03
Aug
07

Senators have more rights than you and I

A federal appeals court ruled today that the Justice Department violated the constitution in seizing certain papers in the FBI’s investigation of La. senator William Jefferson.

The court ruled that any documents that were seized that pertained to the legislative process must be returned. They did not order the return of documents not of the law-making kind. It made no ruling as to whether the information contained therein could be used in the bribery case against Jefferson. Jefferson, you may remember, was found with $90,000 in his freezer–a common place for innocent senators to keep their money.

The appeals court stated that the initial search conducted by the FBI of Jefferson’s office was legal, but that they violated the law when seizing all documents without giving Jefferson a chance to explain if they related to the legislative process.

Huh?

Isn’t that tantamount to the police raiding a drug dealer’s home with a legitimate warrant, finding white powder on the coffee table, but being required to ask said doper if the stuff is baby powder? “Of course it’s baby powder, officer.” And of course all of those papers pertain to lawmaking.

But they didn’t.

So the court just made law. Not only do the police have to obtain a warrant signed by a judge, but they also have to make sure that everything they seize does not fall into some strange category of untouchability. I know the FBI did their homework before this raid. They have great lawyers, and you don’t march into a liberal, black senator without your ducks in line.

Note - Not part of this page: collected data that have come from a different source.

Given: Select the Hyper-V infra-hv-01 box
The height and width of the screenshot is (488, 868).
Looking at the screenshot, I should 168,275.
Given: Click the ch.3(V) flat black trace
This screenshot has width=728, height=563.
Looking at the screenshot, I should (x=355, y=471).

As a former police officer, I remember having to write the following from memory something like a hundred times in a search and seizure class–it’s our hallowed 4th Amendment.

The right of the people to be secure in their persons, houses, papers, and effects, against unreasonable searches and seizures, shall not be violated, and no Warrants shall issue, but upon probable cause, supported by Oath or affirmation, and particularly describing the place to be searched, and the persons or things to be seized.

Where is the ambiguity? Actually, I believe the whole warrant process has become a muddled overly complicated mess that it was never intended to be. According to the above amendment, the application for a warrant could go like this:

Officer: Hi Judge Kendrick, sorry to wake you.

Judge: I’m used to it. Busy tonight?

Officer: Yup. Joe told me that Steve has three pounds of dope hidden in the back of his toilet. Joe’s good for it. We used him on that warrant two weeks ago that you signed. Here’s the police report that I took on his statements. We found pot seeds in Steve’s garbage too, plus a few baggies twisted off for distribution purposes. I’d like to search his car and apartment and take anything that looks like it could be used for drug use or sales. Any paperwork or computer documents that record illegal drug involvment too.

Judge: Alright. Raise your hand. Do you swear?

Officer: Yup.

Judge: Sign here. I gotta get up early to hit the links tomorrow.

Officer: Thanks. Goodluck.

That’s it. That’s the way it was a long time ago. But now the whole thing is swamped by rediculaous amounts of paperwork and weird legal terminology. I remember the first time that I saw a drug warrant affidavit. The wording was cryptic in the extreme. I thought to myself: What does this have to do with me telling the judge the facts and him determining if it amounts to probable cause?

And I don’t care if Republican Newt Gingrich opposed the raid. They are not above or below us. He should know better.